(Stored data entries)
-*-

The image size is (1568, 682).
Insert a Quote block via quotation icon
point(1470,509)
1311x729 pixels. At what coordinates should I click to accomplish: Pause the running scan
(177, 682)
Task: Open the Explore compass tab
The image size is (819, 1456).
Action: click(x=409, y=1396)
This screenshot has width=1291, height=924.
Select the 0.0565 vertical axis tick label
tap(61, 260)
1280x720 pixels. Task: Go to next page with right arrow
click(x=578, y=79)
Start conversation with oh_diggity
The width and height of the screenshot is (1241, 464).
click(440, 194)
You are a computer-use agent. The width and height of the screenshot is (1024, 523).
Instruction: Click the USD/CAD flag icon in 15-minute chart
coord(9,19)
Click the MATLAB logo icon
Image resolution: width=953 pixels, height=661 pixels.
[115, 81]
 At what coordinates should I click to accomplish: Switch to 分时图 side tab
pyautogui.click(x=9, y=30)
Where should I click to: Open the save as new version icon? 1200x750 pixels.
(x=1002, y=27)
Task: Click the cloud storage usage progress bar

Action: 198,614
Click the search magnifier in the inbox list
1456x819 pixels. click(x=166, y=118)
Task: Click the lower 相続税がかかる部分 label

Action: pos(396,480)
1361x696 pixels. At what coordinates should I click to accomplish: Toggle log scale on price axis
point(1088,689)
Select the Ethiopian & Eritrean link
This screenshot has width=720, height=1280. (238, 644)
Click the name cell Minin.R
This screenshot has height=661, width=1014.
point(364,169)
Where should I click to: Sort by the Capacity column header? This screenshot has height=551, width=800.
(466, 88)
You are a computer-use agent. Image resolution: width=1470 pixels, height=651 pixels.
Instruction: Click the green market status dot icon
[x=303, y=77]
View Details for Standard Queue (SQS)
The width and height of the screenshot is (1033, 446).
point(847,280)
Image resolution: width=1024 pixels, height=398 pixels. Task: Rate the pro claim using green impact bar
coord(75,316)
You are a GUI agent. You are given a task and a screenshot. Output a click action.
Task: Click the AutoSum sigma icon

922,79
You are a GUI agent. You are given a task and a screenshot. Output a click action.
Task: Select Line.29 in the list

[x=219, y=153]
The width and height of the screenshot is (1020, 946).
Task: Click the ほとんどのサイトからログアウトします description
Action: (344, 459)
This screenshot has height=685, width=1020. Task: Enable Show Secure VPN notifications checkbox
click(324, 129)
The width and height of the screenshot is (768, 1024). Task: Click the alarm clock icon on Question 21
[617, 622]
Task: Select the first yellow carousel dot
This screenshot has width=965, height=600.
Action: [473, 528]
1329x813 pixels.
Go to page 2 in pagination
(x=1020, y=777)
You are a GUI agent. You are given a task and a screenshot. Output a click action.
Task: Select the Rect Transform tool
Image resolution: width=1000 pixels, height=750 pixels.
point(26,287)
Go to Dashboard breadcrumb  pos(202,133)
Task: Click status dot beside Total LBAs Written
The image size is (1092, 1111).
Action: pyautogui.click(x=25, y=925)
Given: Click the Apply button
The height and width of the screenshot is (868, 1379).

-*-

▶ _What is required_:
With no words changed, transcribe the records above.

▶ _Response to this task_:
The image size is (1568, 682).
Insert a Quote block via quotation icon
point(1470,509)
1311x729 pixels. At what coordinates should I click to accomplish: Pause the running scan
(177, 682)
Task: Open the Explore compass tab
The image size is (819, 1456).
Action: click(x=409, y=1396)
This screenshot has width=1291, height=924.
Select the 0.0565 vertical axis tick label
tap(61, 260)
1280x720 pixels. Task: Go to next page with right arrow
click(x=578, y=79)
Start conversation with oh_diggity
The width and height of the screenshot is (1241, 464).
click(440, 194)
You are a computer-use agent. The width and height of the screenshot is (1024, 523).
Instruction: Click the USD/CAD flag icon in 15-minute chart
coord(9,19)
Click the MATLAB logo icon
Image resolution: width=953 pixels, height=661 pixels.
[115, 81]
 At what coordinates should I click to accomplish: Switch to 分时图 side tab
pyautogui.click(x=9, y=30)
Where should I click to: Open the save as new version icon? 1200x750 pixels.
(x=1002, y=27)
Task: Click the cloud storage usage progress bar

Action: 198,614
Click the search magnifier in the inbox list
1456x819 pixels. click(x=166, y=118)
Task: Click the lower 相続税がかかる部分 label

Action: pos(396,480)
1361x696 pixels. At what coordinates should I click to accomplish: Toggle log scale on price axis
point(1088,689)
Select the Ethiopian & Eritrean link
This screenshot has width=720, height=1280. (238, 644)
Click the name cell Minin.R
This screenshot has height=661, width=1014.
point(364,169)
Where should I click to: Sort by the Capacity column header? This screenshot has height=551, width=800.
(466, 88)
You are a computer-use agent. Image resolution: width=1470 pixels, height=651 pixels.
Instruction: Click the green market status dot icon
[x=303, y=77]
View Details for Standard Queue (SQS)
The width and height of the screenshot is (1033, 446).
point(847,280)
Image resolution: width=1024 pixels, height=398 pixels. Task: Rate the pro claim using green impact bar
coord(75,316)
You are a GUI agent. You are given a task and a screenshot. Output a click action.
Task: Click the AutoSum sigma icon

922,79
You are a GUI agent. You are given a task and a screenshot. Output a click action.
Task: Select Line.29 in the list

[x=219, y=153]
The width and height of the screenshot is (1020, 946).
Task: Click the ほとんどのサイトからログアウトします description
Action: (344, 459)
This screenshot has height=685, width=1020. Task: Enable Show Secure VPN notifications checkbox
click(324, 129)
The width and height of the screenshot is (768, 1024). Task: Click the alarm clock icon on Question 21
[617, 622]
Task: Select the first yellow carousel dot
This screenshot has width=965, height=600.
Action: [473, 528]
1329x813 pixels.
Go to page 2 in pagination
(x=1020, y=777)
You are a GUI agent. You are given a task and a screenshot. Output a click action.
Task: Select the Rect Transform tool
Image resolution: width=1000 pixels, height=750 pixels.
point(26,287)
Go to Dashboard breadcrumb  pos(202,133)
Task: Click status dot beside Total LBAs Written
The image size is (1092, 1111).
Action: pyautogui.click(x=25, y=925)
Given: Click the Apply button
The height and width of the screenshot is (868, 1379).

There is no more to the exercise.